- SOURCE PASSAGE:
______________________________

It was tough shooting today. When I laid down with the short bipod the 100 yard target disappear in the blowing snow. I still had some slight pressure with one round loaded with 50.4 gr. Maybe I will have to back off to 50.2 gr. I think that would be around 2950 fps. I'll chronograph it tomorrow. My target was 2900 fps so anything over that is gravy to me.


----------



## Plainsman (Jul 30, 2003)

knutson24, well one thing I have found is you can move the SGK, and SMK back and fourth from the lands and still have good accuracy. The Berger VLD are more picky. Yesterday I shot 50.2 gr of R17. My velocity was 2970. I loaded three .002 from the lands, three .004 from the lands, three .008 from the lands and three .012 from the lands. The group .002 from the lands I didn't even shoot. I started furthest from the lands in the event pressure built as I approached the lands. The .004 grouped approximately 1.50 inches, and the .012 grouped .75 inches. The .008 grouped .23 inch. Velocity was about the same on all of them.

I expected less pressure with the bullet further from the lands, and more pressure closer to the lands. There was no perceptible pressure difference in .008 and .012, but at .004 pressure did start to rise, and noticeably. In the Cooper I notice any pressure at all very quick. The ejector has a very weak spring. I guess that's so your brass falls in a nice little pile right next to the action. Anyway, what I see as a first sign of pressure is not a shiny spot from the ejector, but an impression from the bolt ejector hole. I have not loaded hot enough to see any primer cratering, but at the top end I did see the base of the brass show some shine, and sticky extraction.

I think I have settled on that load of 50.2 gr of R17, and .008 back from the lands. I worried about the 50.4 being a little hot when shot in 90 degree weather.

______________________________

- ENTRIES:
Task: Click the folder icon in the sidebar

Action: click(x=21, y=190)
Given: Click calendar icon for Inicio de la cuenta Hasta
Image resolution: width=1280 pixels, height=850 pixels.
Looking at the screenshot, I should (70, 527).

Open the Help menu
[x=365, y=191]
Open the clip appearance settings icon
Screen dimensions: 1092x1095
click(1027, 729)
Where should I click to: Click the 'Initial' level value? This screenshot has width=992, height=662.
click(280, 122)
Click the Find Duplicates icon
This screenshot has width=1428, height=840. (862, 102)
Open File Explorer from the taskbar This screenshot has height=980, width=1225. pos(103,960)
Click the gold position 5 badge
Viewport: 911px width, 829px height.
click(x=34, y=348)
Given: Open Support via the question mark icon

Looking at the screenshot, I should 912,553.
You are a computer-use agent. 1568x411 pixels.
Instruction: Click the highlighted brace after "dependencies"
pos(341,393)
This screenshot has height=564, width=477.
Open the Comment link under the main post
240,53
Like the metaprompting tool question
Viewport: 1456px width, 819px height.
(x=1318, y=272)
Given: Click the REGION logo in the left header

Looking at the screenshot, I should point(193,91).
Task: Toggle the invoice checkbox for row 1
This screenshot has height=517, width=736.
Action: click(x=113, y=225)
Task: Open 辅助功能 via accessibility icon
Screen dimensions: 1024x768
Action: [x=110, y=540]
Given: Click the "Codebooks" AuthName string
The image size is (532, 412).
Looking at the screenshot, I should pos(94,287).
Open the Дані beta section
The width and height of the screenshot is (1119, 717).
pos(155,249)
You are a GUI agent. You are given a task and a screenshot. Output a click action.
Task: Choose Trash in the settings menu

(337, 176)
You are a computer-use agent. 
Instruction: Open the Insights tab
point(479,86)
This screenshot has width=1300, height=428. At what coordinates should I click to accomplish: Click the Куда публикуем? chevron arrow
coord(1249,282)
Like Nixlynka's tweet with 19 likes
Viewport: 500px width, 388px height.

______________________________

- PARTS OF THE EXERCISE:
1) In the reloading thread, how large was the group for the rounds loaded .008 from the lands?
2) Please pick out every line of the listing that contains the word "should". Case counts.

- ANSWERS BELOW:
1) .23 inch

2)
Looking at the screenshot, I should (70, 527).
Where should I click to: Click the 'Initial' level value? This screenshot has width=992, height=662.
Looking at the screenshot, I should 912,553.
Looking at the screenshot, I should point(193,91).
Looking at the screenshot, I should pos(94,287).
This screenshot has width=1300, height=428. At what coordinates should I click to accomplish: Click the Куда публикуем? chevron arrow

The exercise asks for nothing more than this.